======== SUPPLIED PASSAGE

Introduction The materials of interest

The materials of interest in this brief review are primarily hydrogels, which are polymer networks extensively swollen with water. Hydrophilic gels that are usually referred to as hydrogels are networks of polymer chains that are sometimes found as colloidal gels in which water is the dispersion medium [1].
Researchers, over the years, have defined hydrogels in many different ways. The most common of these is that hydrogel is a water-swollen, and cross-linked polymeric network produced by the simple reaction of one or more monomers. Another definition is that it is a polymeric material that exhibits the ability to swell and retain a significant fraction of water within its structure, but will not dissolve in water. Hydrogels have received considerable attention in the past 50years, due to their exceptional promise in wide range of applications [2–4]. They possess also a degree of flexibility very similar to natural tissue due to their large water content.
During last two decades, natural Hydrogels were gradually replaced by synthetic hydrogels which has long service life, high capacity of water absorption, and high gel strength. Fortunately, synthetic polymers usually have well-defined structures that can be modified to yield tailor able degradability and functionality. Hydrogels can be synthesized from purely synthetic components. Also, it is stable in the conditions of sharp and strong fluctuations of temperatures [5].
Hydrogels may be synthesized in a number of “classical” chemical ways. These include one-step procedures like polymerization and parallel cross-linking of multifunctional monomers, as well as multiple step procedures involving synthesis of polymer nucleoside analogs having reactive groups and their subsequent cross-linking, possibly also by reacting polymers with suitable cross-linking agents. The polymer engineer can design and synthesize polymer networks with molecular-scale control over structure such as cross-linking density and with tailored properties, such as biodegradation, mechanical strength, and chemical and biological response to stimuli [6].

Classification of hydrogel products

Hydrogel product sensitive to environmental conditions
They may perform dramatic volume transition in response to a variety of physical and chemical stimuli, where the physical stimuli include temperature, electric or magnetic field, light, pressure, and sound, while the chemical stimuli include pH, solvent composition, ionic strength, and molecular species (Fig. 1).
The extent of swelling or de-swelling in response to the changes in the external environment of the hydrogel could be so drastic that the phenomenon is referred to as volume collapse or phase transition [12]. Synthetic hydrogels have been a field of extensive research for the past four decades, and it still remains a very active area of research today.

================
======== DATA SEGMENT

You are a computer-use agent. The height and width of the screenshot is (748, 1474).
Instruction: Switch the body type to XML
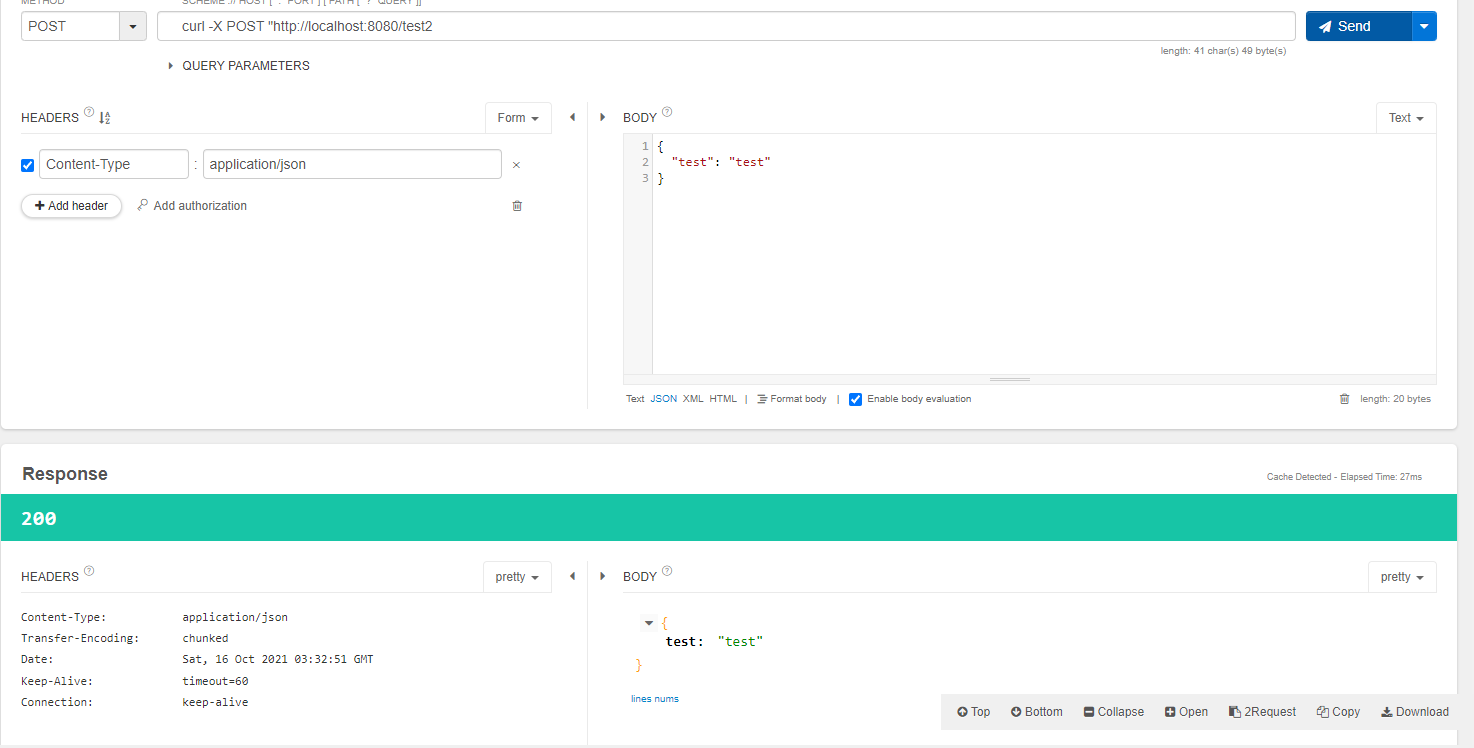[693, 398]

================

WHAT YOU WILL DO: Extend the hydrogels review with the paragraphs that follow its last sentence.

ANSWER SPACE:
Utilization of hydrogel products
With the establishment of the first synthetic hydrogels by Wichterle and Lim in 1954 [13], the hydrogel technologies may be applied to hygienic products [14], agriculture [15], drug delivery systems [14,16], sealing [14], coal dewatering [17], artificial snow [14], food additives [18], pharmaceuticals [19], biomedical applications [20,21] tissue engineering and regenerative medicines [22,23], diagnostics [24], wound dressing [25], separation of biomolecules or cells [26] and barrier materials to regulate biological adhesions [27], and Biosensor [28].
In addition, the ever growing spectrum of functional monomers and macromeres widen their applicability. They were used in early agricultural water absorbents based on biopolymers through grafting of hydrophilic monomers onto starch and other polysaccharides [29,30]. Hydrogel products for hygienic applications are mainly based on acrylic acid and its salts. Acrylamide is a main component employed for preparation of agricultural hydrogel products [14].
Various publications on this subject have discussed in detail synthetic methods and applications of hydrogels. For example, a comprehensive review of the chemistry and various synthetic schemes employed for hydrogel preparation can be found in various chapters of a compilation edited by Peppas [31]. More recently, hydrogels produced by radiation polymerization and grafting have been published by Khoylou [32]. Mi-Ran Park [33] described the preparation and chemical properties of hydrogels employed in agricultural applications. Vijayalakshmi and Kenichi have reviewed the potential of hydrogels in sensor utilizations [34]. Dimitrios et al. [21] discussed the tailoring of hydrogels for various applications of medical interest.